=== DATA ===

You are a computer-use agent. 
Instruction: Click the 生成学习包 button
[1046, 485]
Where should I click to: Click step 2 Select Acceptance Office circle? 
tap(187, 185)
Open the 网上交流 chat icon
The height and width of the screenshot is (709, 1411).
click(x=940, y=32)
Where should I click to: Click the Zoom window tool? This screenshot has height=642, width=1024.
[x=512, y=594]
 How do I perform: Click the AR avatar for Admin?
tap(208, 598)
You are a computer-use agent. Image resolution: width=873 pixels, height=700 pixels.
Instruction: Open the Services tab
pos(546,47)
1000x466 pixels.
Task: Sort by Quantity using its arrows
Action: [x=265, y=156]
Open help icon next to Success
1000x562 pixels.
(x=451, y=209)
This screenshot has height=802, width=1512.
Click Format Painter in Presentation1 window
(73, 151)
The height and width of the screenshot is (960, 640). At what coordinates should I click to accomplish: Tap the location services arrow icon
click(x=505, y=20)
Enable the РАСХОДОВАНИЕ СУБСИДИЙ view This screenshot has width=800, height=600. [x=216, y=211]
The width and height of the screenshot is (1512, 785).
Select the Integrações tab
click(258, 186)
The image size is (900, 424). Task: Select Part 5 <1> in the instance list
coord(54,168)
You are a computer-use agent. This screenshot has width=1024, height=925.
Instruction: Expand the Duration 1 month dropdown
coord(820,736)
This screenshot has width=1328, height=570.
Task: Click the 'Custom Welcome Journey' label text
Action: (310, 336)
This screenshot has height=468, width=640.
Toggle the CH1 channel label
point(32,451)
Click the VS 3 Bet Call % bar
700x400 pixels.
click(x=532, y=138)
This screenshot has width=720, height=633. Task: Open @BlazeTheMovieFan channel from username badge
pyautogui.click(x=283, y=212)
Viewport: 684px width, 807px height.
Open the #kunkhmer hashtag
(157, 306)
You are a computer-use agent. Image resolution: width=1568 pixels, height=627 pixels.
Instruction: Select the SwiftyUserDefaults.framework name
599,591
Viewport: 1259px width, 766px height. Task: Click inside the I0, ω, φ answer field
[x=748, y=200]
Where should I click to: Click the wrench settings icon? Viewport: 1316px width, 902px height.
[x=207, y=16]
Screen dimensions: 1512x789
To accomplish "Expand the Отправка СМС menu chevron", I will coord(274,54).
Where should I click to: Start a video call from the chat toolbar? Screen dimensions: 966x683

===

Retype all of the data word for word.

You are a computer-use agent. 
Instruction: Click the 生成学习包 button
[1046, 485]
Where should I click to: Click step 2 Select Acceptance Office circle? 
tap(187, 185)
Open the 网上交流 chat icon
The height and width of the screenshot is (709, 1411).
click(x=940, y=32)
Where should I click to: Click the Zoom window tool? This screenshot has height=642, width=1024.
[x=512, y=594]
 How do I perform: Click the AR avatar for Admin?
tap(208, 598)
You are a computer-use agent. Image resolution: width=873 pixels, height=700 pixels.
Instruction: Open the Services tab
pos(546,47)
1000x466 pixels.
Task: Sort by Quantity using its arrows
Action: [x=265, y=156]
Open help icon next to Success
1000x562 pixels.
(x=451, y=209)
This screenshot has height=802, width=1512.
Click Format Painter in Presentation1 window
(73, 151)
The height and width of the screenshot is (960, 640). At what coordinates should I click to accomplish: Tap the location services arrow icon
click(x=505, y=20)
Enable the РАСХОДОВАНИЕ СУБСИДИЙ view This screenshot has width=800, height=600. [x=216, y=211]
The width and height of the screenshot is (1512, 785).
Select the Integrações tab
click(258, 186)
The image size is (900, 424). Task: Select Part 5 <1> in the instance list
coord(54,168)
You are a computer-use agent. This screenshot has width=1024, height=925.
Instruction: Expand the Duration 1 month dropdown
coord(820,736)
This screenshot has width=1328, height=570.
Task: Click the 'Custom Welcome Journey' label text
Action: (310, 336)
This screenshot has height=468, width=640.
Toggle the CH1 channel label
point(32,451)
Click the VS 3 Bet Call % bar
700x400 pixels.
click(x=532, y=138)
This screenshot has width=720, height=633. Task: Open @BlazeTheMovieFan channel from username badge
pyautogui.click(x=283, y=212)
Viewport: 684px width, 807px height.
Open the #kunkhmer hashtag
(157, 306)
You are a computer-use agent. Image resolution: width=1568 pixels, height=627 pixels.
Instruction: Select the SwiftyUserDefaults.framework name
599,591
Viewport: 1259px width, 766px height. Task: Click inside the I0, ω, φ answer field
[x=748, y=200]
Where should I click to: Click the wrench settings icon? Viewport: 1316px width, 902px height.
[x=207, y=16]
Screen dimensions: 1512x789
To accomplish "Expand the Отправка СМС menu chevron", I will coord(274,54).
Where should I click to: Start a video call from the chat toolbar? Screen dimensions: 966x683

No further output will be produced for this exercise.